What you will do. Please retype the entries below exactly as they are written.

Items from a data source.
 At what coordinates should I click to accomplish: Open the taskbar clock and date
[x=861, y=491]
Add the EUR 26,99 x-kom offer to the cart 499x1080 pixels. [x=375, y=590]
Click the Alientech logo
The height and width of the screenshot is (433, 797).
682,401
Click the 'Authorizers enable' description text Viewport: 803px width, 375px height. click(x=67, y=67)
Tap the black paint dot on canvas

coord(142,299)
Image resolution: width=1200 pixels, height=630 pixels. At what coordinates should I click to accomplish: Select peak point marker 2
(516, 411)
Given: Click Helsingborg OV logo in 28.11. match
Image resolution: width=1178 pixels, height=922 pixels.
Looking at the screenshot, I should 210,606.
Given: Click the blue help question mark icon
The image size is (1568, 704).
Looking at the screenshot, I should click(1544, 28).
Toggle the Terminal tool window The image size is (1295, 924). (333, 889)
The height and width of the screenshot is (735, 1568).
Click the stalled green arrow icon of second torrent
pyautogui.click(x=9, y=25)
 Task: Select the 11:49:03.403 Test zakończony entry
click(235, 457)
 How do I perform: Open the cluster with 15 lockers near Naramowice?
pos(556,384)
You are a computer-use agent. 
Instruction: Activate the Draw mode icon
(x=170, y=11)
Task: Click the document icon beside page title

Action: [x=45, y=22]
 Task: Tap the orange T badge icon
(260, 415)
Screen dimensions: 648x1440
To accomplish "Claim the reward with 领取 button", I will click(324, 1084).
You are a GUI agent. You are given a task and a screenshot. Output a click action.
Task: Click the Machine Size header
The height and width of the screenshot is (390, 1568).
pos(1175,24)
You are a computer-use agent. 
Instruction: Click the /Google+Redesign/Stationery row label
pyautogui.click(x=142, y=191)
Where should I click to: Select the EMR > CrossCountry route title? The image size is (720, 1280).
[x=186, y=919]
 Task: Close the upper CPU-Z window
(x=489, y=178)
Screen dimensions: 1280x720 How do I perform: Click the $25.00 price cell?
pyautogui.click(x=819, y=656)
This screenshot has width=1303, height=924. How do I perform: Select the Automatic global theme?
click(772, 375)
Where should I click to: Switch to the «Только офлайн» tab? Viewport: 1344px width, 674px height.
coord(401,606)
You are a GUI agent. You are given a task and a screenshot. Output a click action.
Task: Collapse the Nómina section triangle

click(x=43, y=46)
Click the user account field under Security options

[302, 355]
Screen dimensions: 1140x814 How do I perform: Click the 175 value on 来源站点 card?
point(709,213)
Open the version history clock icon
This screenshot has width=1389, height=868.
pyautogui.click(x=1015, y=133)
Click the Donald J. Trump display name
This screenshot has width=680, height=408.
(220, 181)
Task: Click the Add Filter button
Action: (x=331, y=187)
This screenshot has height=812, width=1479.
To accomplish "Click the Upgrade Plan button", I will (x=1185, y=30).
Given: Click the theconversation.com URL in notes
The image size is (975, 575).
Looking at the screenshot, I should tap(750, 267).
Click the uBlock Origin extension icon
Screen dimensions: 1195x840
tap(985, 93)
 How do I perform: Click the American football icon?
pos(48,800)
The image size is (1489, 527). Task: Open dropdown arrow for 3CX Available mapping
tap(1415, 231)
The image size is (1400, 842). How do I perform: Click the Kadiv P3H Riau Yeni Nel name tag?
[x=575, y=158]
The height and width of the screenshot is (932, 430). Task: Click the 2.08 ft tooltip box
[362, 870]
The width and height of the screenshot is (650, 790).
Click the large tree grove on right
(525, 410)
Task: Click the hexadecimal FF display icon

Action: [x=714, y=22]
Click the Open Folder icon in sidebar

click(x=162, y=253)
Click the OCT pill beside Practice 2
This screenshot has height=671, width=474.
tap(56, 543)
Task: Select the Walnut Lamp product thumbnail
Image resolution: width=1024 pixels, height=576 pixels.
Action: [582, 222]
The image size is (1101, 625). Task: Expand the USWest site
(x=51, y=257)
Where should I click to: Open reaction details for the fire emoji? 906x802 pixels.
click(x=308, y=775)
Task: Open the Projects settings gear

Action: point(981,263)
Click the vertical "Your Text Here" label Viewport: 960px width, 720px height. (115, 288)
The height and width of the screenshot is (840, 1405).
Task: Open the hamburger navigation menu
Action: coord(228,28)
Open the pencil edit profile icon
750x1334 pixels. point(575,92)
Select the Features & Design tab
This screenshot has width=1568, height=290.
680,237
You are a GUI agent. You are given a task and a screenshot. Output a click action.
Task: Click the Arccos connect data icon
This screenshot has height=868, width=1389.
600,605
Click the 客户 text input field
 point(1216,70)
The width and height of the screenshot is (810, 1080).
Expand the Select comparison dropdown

The completed task.
 At what coordinates should I click to accomplish: Open the taskbar clock and date
[x=861, y=491]
Add the EUR 26,99 x-kom offer to the cart 499x1080 pixels. [x=375, y=590]
Click the Alientech logo
The height and width of the screenshot is (433, 797).
682,401
Click the 'Authorizers enable' description text Viewport: 803px width, 375px height. click(x=67, y=67)
Tap the black paint dot on canvas

coord(142,299)
Image resolution: width=1200 pixels, height=630 pixels. At what coordinates should I click to accomplish: Select peak point marker 2
(516, 411)
Given: Click Helsingborg OV logo in 28.11. match
Image resolution: width=1178 pixels, height=922 pixels.
Looking at the screenshot, I should 210,606.
Given: Click the blue help question mark icon
The image size is (1568, 704).
Looking at the screenshot, I should click(1544, 28).
Toggle the Terminal tool window The image size is (1295, 924). (333, 889)
The height and width of the screenshot is (735, 1568).
Click the stalled green arrow icon of second torrent
pyautogui.click(x=9, y=25)
 Task: Select the 11:49:03.403 Test zakończony entry
click(235, 457)
 How do I perform: Open the cluster with 15 lockers near Naramowice?
pos(556,384)
You are a computer-use agent. 
Instruction: Activate the Draw mode icon
(x=170, y=11)
Task: Click the document icon beside page title

Action: [x=45, y=22]
 Task: Tap the orange T badge icon
(260, 415)
Screen dimensions: 648x1440
To accomplish "Claim the reward with 领取 button", I will click(324, 1084).
You are a GUI agent. You are given a task and a screenshot. Output a click action.
Task: Click the Machine Size header
The height and width of the screenshot is (390, 1568).
pos(1175,24)
You are a computer-use agent. 
Instruction: Click the /Google+Redesign/Stationery row label
pyautogui.click(x=142, y=191)
Where should I click to: Select the EMR > CrossCountry route title? The image size is (720, 1280).
[x=186, y=919]
 Task: Close the upper CPU-Z window
(x=489, y=178)
Screen dimensions: 1280x720 How do I perform: Click the $25.00 price cell?
pyautogui.click(x=819, y=656)
This screenshot has width=1303, height=924. How do I perform: Select the Automatic global theme?
click(772, 375)
Where should I click to: Switch to the «Только офлайн» tab? Viewport: 1344px width, 674px height.
coord(401,606)
You are a GUI agent. You are given a task and a screenshot. Output a click action.
Task: Collapse the Nómina section triangle

click(x=43, y=46)
Click the user account field under Security options

[302, 355]
Screen dimensions: 1140x814 How do I perform: Click the 175 value on 来源站点 card?
point(709,213)
Open the version history clock icon
This screenshot has width=1389, height=868.
pyautogui.click(x=1015, y=133)
Click the Donald J. Trump display name
This screenshot has width=680, height=408.
(220, 181)
Task: Click the Add Filter button
Action: (x=331, y=187)
This screenshot has height=812, width=1479.
To accomplish "Click the Upgrade Plan button", I will (x=1185, y=30).
Given: Click the theconversation.com URL in notes
The image size is (975, 575).
Looking at the screenshot, I should tap(750, 267).
Click the uBlock Origin extension icon
Screen dimensions: 1195x840
tap(985, 93)
 How do I perform: Click the American football icon?
pos(48,800)
The image size is (1489, 527). Task: Open dropdown arrow for 3CX Available mapping
tap(1415, 231)
The image size is (1400, 842). How do I perform: Click the Kadiv P3H Riau Yeni Nel name tag?
[x=575, y=158]
The height and width of the screenshot is (932, 430). Task: Click the 2.08 ft tooltip box
[362, 870]
The width and height of the screenshot is (650, 790).
Click the large tree grove on right
(525, 410)
Task: Click the hexadecimal FF display icon

Action: [x=714, y=22]
Click the Open Folder icon in sidebar

click(x=162, y=253)
Click the OCT pill beside Practice 2
This screenshot has height=671, width=474.
tap(56, 543)
Task: Select the Walnut Lamp product thumbnail
Image resolution: width=1024 pixels, height=576 pixels.
Action: [582, 222]
The image size is (1101, 625). Task: Expand the USWest site
(x=51, y=257)
Where should I click to: Open reaction details for the fire emoji? 906x802 pixels.
click(x=308, y=775)
Task: Open the Projects settings gear

Action: point(981,263)
Click the vertical "Your Text Here" label Viewport: 960px width, 720px height. (115, 288)
The height and width of the screenshot is (840, 1405).
Task: Open the hamburger navigation menu
Action: coord(228,28)
Open the pencil edit profile icon
750x1334 pixels. point(575,92)
Select the Features & Design tab
This screenshot has width=1568, height=290.
680,237
You are a GUI agent. You are given a task and a screenshot. Output a click action.
Task: Click the Arccos connect data icon
This screenshot has height=868, width=1389.
600,605
Click the 客户 text input field
 point(1216,70)
The width and height of the screenshot is (810, 1080).
Expand the Select comparison dropdown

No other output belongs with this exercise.